- [ASSIGNMENT] Nothing but an exact repeat of the entries below should appear in your answer.

Dataset records:

%%

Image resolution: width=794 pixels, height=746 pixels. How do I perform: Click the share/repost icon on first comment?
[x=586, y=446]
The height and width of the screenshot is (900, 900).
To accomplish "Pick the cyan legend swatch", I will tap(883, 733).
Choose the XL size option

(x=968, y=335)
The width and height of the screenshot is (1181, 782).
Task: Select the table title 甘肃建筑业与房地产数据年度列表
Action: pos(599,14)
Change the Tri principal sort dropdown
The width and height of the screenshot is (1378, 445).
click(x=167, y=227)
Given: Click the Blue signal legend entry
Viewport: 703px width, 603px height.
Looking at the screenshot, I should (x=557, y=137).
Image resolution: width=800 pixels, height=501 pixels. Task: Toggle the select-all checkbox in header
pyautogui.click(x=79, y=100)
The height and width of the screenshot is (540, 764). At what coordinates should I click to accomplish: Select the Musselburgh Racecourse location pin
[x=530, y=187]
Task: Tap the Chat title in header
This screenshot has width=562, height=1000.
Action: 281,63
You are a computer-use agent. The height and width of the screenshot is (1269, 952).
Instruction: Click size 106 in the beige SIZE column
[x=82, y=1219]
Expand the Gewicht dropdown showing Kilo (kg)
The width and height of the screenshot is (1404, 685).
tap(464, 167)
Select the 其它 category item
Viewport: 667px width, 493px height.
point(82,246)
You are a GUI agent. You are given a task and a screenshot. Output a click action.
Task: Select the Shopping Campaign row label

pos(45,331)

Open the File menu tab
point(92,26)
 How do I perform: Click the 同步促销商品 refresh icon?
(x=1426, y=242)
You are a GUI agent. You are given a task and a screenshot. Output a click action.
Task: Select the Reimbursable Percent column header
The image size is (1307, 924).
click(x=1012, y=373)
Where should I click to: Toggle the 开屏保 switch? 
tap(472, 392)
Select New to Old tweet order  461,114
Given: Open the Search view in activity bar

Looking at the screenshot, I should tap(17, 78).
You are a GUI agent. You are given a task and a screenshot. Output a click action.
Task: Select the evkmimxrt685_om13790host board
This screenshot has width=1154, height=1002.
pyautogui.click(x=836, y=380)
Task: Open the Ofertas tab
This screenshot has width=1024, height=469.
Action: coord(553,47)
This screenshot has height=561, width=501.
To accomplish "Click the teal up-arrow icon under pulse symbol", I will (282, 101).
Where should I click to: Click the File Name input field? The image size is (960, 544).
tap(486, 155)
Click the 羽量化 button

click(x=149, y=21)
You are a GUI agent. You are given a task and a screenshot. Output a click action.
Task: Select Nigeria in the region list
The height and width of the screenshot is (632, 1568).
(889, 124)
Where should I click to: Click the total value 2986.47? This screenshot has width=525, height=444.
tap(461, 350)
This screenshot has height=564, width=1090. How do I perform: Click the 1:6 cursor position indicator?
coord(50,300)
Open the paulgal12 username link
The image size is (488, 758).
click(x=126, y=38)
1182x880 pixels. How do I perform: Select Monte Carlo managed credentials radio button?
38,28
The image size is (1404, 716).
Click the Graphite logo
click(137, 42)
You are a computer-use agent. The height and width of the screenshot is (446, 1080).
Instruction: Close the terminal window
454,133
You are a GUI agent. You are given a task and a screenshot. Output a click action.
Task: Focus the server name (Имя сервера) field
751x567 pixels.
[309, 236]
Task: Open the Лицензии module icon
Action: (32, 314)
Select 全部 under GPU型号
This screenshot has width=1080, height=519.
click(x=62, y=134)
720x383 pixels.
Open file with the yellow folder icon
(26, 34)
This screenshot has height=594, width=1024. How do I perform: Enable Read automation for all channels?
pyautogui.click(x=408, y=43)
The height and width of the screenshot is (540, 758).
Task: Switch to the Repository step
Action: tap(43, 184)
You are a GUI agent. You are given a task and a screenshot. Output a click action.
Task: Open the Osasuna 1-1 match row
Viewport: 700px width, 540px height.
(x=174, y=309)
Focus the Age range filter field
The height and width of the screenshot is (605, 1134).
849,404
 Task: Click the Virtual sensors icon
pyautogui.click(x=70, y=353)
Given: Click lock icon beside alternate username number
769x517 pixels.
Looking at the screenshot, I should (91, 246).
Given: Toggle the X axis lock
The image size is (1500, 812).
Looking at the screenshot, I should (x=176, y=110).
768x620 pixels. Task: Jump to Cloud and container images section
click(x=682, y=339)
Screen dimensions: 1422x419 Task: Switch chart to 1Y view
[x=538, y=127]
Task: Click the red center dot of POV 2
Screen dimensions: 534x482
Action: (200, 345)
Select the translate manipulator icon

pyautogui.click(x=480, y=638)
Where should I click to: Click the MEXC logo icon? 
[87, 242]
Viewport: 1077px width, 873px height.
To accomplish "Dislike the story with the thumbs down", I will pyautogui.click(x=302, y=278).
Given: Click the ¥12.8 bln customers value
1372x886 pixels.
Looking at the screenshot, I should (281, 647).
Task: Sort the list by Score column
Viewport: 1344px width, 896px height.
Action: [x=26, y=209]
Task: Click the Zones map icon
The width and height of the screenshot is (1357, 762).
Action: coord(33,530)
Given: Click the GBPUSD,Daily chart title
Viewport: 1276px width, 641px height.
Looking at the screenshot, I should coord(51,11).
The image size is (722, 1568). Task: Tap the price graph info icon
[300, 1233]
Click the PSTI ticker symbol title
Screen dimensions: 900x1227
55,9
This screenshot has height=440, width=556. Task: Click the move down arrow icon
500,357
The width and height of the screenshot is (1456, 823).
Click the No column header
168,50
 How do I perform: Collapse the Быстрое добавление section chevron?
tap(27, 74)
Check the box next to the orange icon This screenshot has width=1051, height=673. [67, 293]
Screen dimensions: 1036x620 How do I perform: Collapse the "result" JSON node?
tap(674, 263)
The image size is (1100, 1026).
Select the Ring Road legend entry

%%

- [RESULT OF THIS EXERCISE]
Image resolution: width=794 pixels, height=746 pixels. How do I perform: Click the share/repost icon on first comment?
[x=586, y=446]
The height and width of the screenshot is (900, 900).
To accomplish "Pick the cyan legend swatch", I will tap(883, 733).
Choose the XL size option

(x=968, y=335)
The width and height of the screenshot is (1181, 782).
Task: Select the table title 甘肃建筑业与房地产数据年度列表
Action: pos(599,14)
Change the Tri principal sort dropdown
The width and height of the screenshot is (1378, 445).
click(x=167, y=227)
Given: Click the Blue signal legend entry
Viewport: 703px width, 603px height.
Looking at the screenshot, I should (x=557, y=137).
Image resolution: width=800 pixels, height=501 pixels. Task: Toggle the select-all checkbox in header
pyautogui.click(x=79, y=100)
The height and width of the screenshot is (540, 764). At what coordinates should I click to accomplish: Select the Musselburgh Racecourse location pin
[x=530, y=187]
Task: Tap the Chat title in header
This screenshot has width=562, height=1000.
Action: 281,63
You are a computer-use agent. The height and width of the screenshot is (1269, 952).
Instruction: Click size 106 in the beige SIZE column
[x=82, y=1219]
Expand the Gewicht dropdown showing Kilo (kg)
The width and height of the screenshot is (1404, 685).
tap(464, 167)
Select the 其它 category item
Viewport: 667px width, 493px height.
point(82,246)
You are a GUI agent. You are given a task and a screenshot. Output a click action.
Task: Select the Shopping Campaign row label

pos(45,331)

Open the File menu tab
point(92,26)
 How do I perform: Click the 同步促销商品 refresh icon?
(x=1426, y=242)
You are a GUI agent. You are given a task and a screenshot. Output a click action.
Task: Select the Reimbursable Percent column header
The image size is (1307, 924).
click(x=1012, y=373)
Where should I click to: Toggle the 开屏保 switch? 
tap(472, 392)
Select New to Old tweet order  461,114
Given: Open the Search view in activity bar

Looking at the screenshot, I should tap(17, 78).
You are a GUI agent. You are given a task and a screenshot. Output a click action.
Task: Select the evkmimxrt685_om13790host board
This screenshot has width=1154, height=1002.
pyautogui.click(x=836, y=380)
Task: Open the Ofertas tab
This screenshot has width=1024, height=469.
Action: coord(553,47)
This screenshot has height=561, width=501.
To accomplish "Click the teal up-arrow icon under pulse symbol", I will (282, 101).
Where should I click to: Click the File Name input field? The image size is (960, 544).
tap(486, 155)
Click the 羽量化 button

click(x=149, y=21)
You are a GUI agent. You are given a task and a screenshot. Output a click action.
Task: Select Nigeria in the region list
The height and width of the screenshot is (632, 1568).
(889, 124)
Where should I click to: Click the total value 2986.47? This screenshot has width=525, height=444.
tap(461, 350)
This screenshot has height=564, width=1090. How do I perform: Click the 1:6 cursor position indicator?
coord(50,300)
Open the paulgal12 username link
The image size is (488, 758).
click(x=126, y=38)
1182x880 pixels. How do I perform: Select Monte Carlo managed credentials radio button?
38,28
The image size is (1404, 716).
Click the Graphite logo
click(137, 42)
You are a computer-use agent. The height and width of the screenshot is (446, 1080).
Instruction: Close the terminal window
454,133
You are a GUI agent. You are given a task and a screenshot. Output a click action.
Task: Focus the server name (Имя сервера) field
751x567 pixels.
[309, 236]
Task: Open the Лицензии module icon
Action: (32, 314)
Select 全部 under GPU型号
This screenshot has width=1080, height=519.
click(x=62, y=134)
720x383 pixels.
Open file with the yellow folder icon
(26, 34)
This screenshot has height=594, width=1024. How do I perform: Enable Read automation for all channels?
pyautogui.click(x=408, y=43)
The height and width of the screenshot is (540, 758).
Task: Switch to the Repository step
Action: tap(43, 184)
You are a GUI agent. You are given a task and a screenshot. Output a click action.
Task: Open the Osasuna 1-1 match row
Viewport: 700px width, 540px height.
(x=174, y=309)
Focus the Age range filter field
The height and width of the screenshot is (605, 1134).
849,404
 Task: Click the Virtual sensors icon
pyautogui.click(x=70, y=353)
Given: Click lock icon beside alternate username number
769x517 pixels.
Looking at the screenshot, I should (91, 246).
Given: Toggle the X axis lock
The image size is (1500, 812).
Looking at the screenshot, I should (x=176, y=110).
768x620 pixels. Task: Jump to Cloud and container images section
click(x=682, y=339)
Screen dimensions: 1422x419 Task: Switch chart to 1Y view
[x=538, y=127]
Task: Click the red center dot of POV 2
Screen dimensions: 534x482
Action: (200, 345)
Select the translate manipulator icon

pyautogui.click(x=480, y=638)
Where should I click to: Click the MEXC logo icon? 
[87, 242]
Viewport: 1077px width, 873px height.
To accomplish "Dislike the story with the thumbs down", I will pyautogui.click(x=302, y=278).
Given: Click the ¥12.8 bln customers value
1372x886 pixels.
Looking at the screenshot, I should (281, 647).
Task: Sort the list by Score column
Viewport: 1344px width, 896px height.
Action: [x=26, y=209]
Task: Click the Zones map icon
The width and height of the screenshot is (1357, 762).
Action: coord(33,530)
Given: Click the GBPUSD,Daily chart title
Viewport: 1276px width, 641px height.
Looking at the screenshot, I should coord(51,11).
The image size is (722, 1568). Task: Tap the price graph info icon
[300, 1233]
Click the PSTI ticker symbol title
Screen dimensions: 900x1227
55,9
This screenshot has height=440, width=556. Task: Click the move down arrow icon
500,357
The width and height of the screenshot is (1456, 823).
Click the No column header
168,50
 How do I perform: Collapse the Быстрое добавление section chevron?
tap(27, 74)
Check the box next to the orange icon This screenshot has width=1051, height=673. [67, 293]
Screen dimensions: 1036x620 How do I perform: Collapse the "result" JSON node?
tap(674, 263)
The image size is (1100, 1026).
Select the Ring Road legend entry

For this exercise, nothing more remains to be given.